Abella de la Conca (#2) with the English Teachers

Abella de la Conca (#2) with the English Teachers

A few months ago, I went with my English teaching friends  to Subirats to climb. It was a great day out and we had a lot of fun.   However, since then, Tamara and David have now moved away from Barcelona. Trying to coordinate a climb day together has now been a little difficult.  Cue:

Climbing at Abella de la Conca (#2) with the English Teachers

I have been itching to go back to Abella de la Conca since 2 months ago when I had gone there with a broken finger. Granted, I’m still mending from the breakage but I’m in far better form than I was when I was there last.

Weeks ago, even before I knew that my finger was healed.  I started planning with my friends our visit to Abella.  I checked weekends with them, prices on cars, availability on accommodation and finally agreed on this weekend just gone to go.

Climbing in the Shade

We arrived at midday and the sun was unrelenting. It was a few degrees hotter than on the coast, but in the shade it felt much cooler.   Due to air humidity, heat is very deceptive.  At the coast in the shade the heat gets to you, contrary happens when you’re inland.  You could feel totally fine in the shade and perceive it as a mild day, but standing still in the sun certainly is very uncomfortable. If you’re coming from one to the other you can easily mislead yourself.

Getting advice about climbing from a guy who lived under a crag

We arrived at the Eco Refugio (hostel) in the village, and had lunch in the shade. A group of guys from my other climbing group were there and were returning to cool off. They advised us where to climb. They told us which areas were in the shade. Thanks guys!

Side note: I had a headache from the driving, the sun, and dehydration; maybe just bad posture.   I took some painkillers before setting out.  I had hoped it would clear before arriving at the crag.

As we arrived, and checked the area out, a guy who lived in a tent in a cave under the crag started talking to us.   Nice chap, told us about his travels and his experiences of living there for the past year.

My headache still hadn’t shifted and had hoped someone else would lead the first route up.  Sadly, Tamara was tired, David was a little hung over and Eirian wasn’t sure what to do leading.

I set off on the first route, but didn’t get more than 4 bolts up before having to back down.   Every exertion made my head thump harder and louder to the point my left eye didn’t want to work.   I came down, took another pill and drank a lot of water.  Meanwhile I was feeling sick.

 

The others had warmed up climbing up to the 4th bolt that was set.  By then, I was then feeling much better. I still had a headache but it wasn’t affecting my vision.

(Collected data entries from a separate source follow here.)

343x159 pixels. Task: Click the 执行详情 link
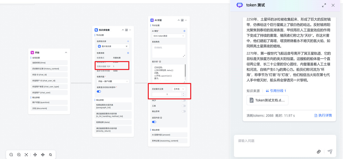(x=323, y=115)
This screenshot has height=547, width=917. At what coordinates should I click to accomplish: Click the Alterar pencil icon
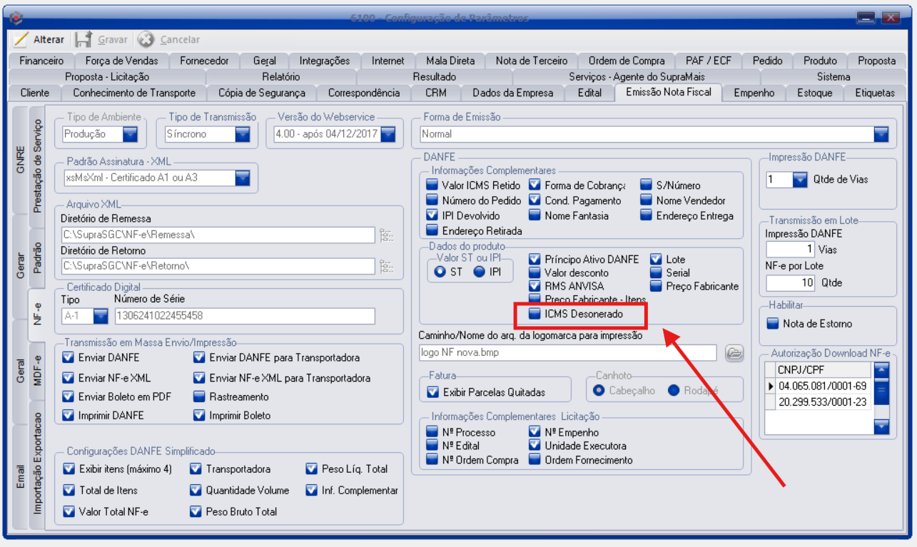21,40
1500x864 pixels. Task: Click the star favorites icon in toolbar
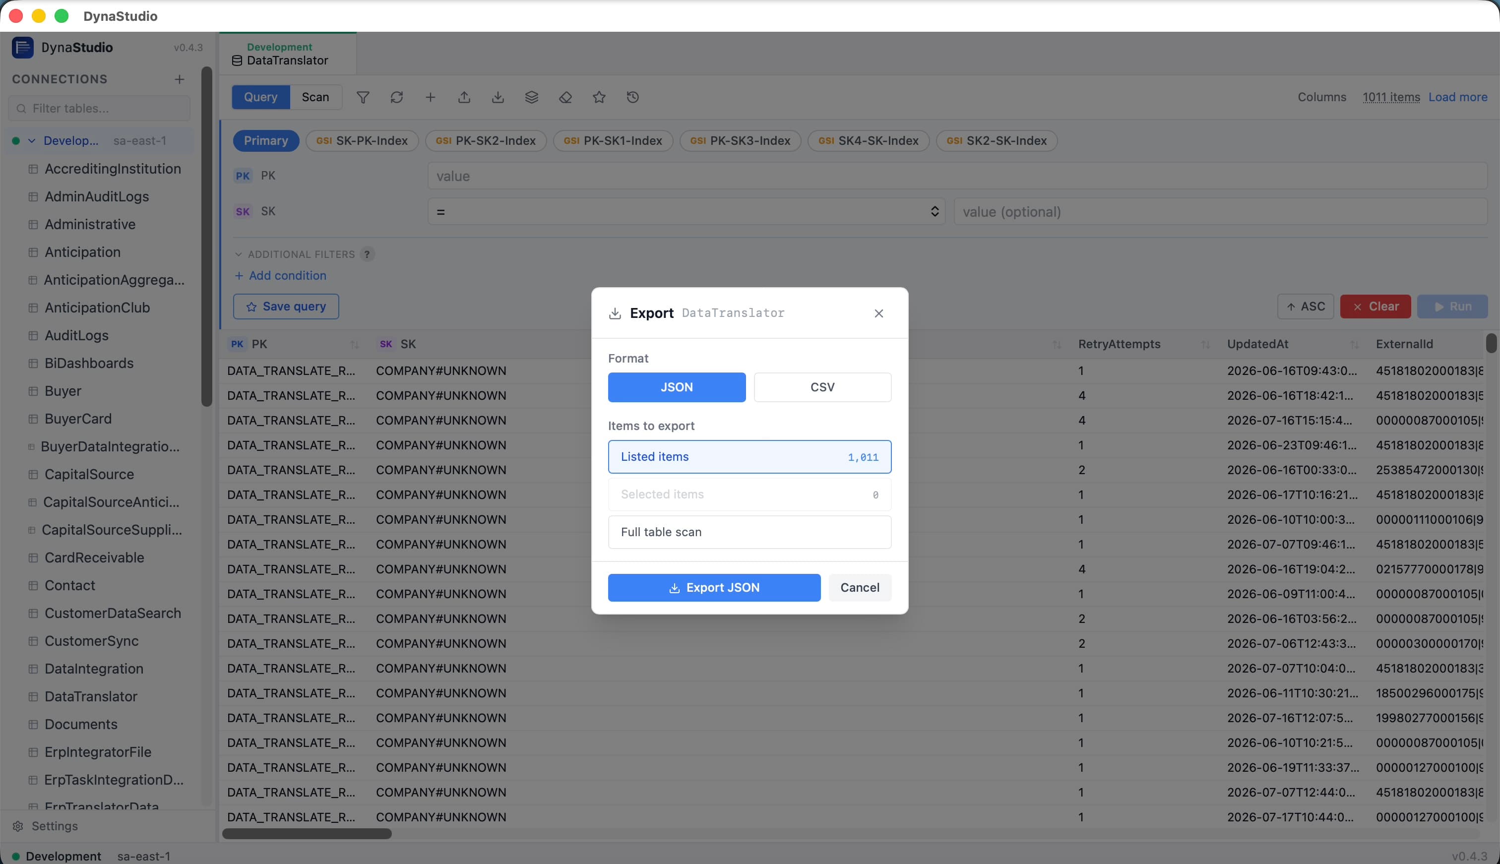pyautogui.click(x=599, y=97)
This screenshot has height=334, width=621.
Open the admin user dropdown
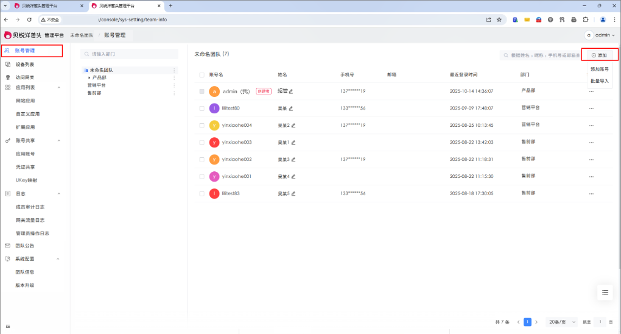tap(600, 35)
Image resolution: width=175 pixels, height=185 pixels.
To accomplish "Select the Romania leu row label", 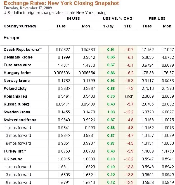I will point(15,96).

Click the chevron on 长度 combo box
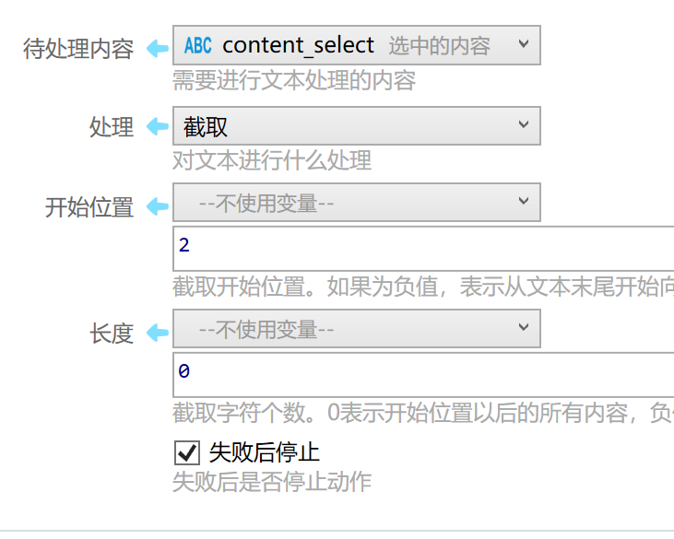click(523, 327)
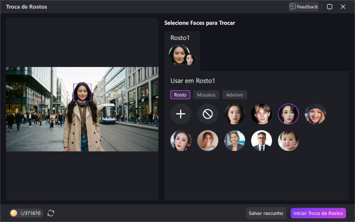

We decided to take a lower grade climbing route. I have to say, it was still hard for me! A lot of it was easy but there were moments I just didn’t trust my left hand. However, with perseverance and commitment I eventually got to the top! 🙂

Climbing in the Sun

Later when we all had had a go on the route; the evening was drawing in and the day cooling down.

We relocated to lower graded climbing section that get more sunlight.  Tamara and Eirian had a go at belaying and top-roping  each other while I photographed them. 😀

The Following Morning…

The next morning after a tasty breakfast in the hostel; we headed out back to the lower graded climbing section to do some even lower graded climbs.

The heat soon became intense and shade became a huge commodity.

The day moved on and the heat became unpleasant.  We walked round to the area where we had been the day before, but it was quite crowded and at that point we weren’t overly motivated.

We returned to the car to pack up.  Then we went to find a restaurant to celebrate my late birthday lunch.

It was so nice to go climbing at Abella de la Conca with the english teachers, I look forward to doing this again!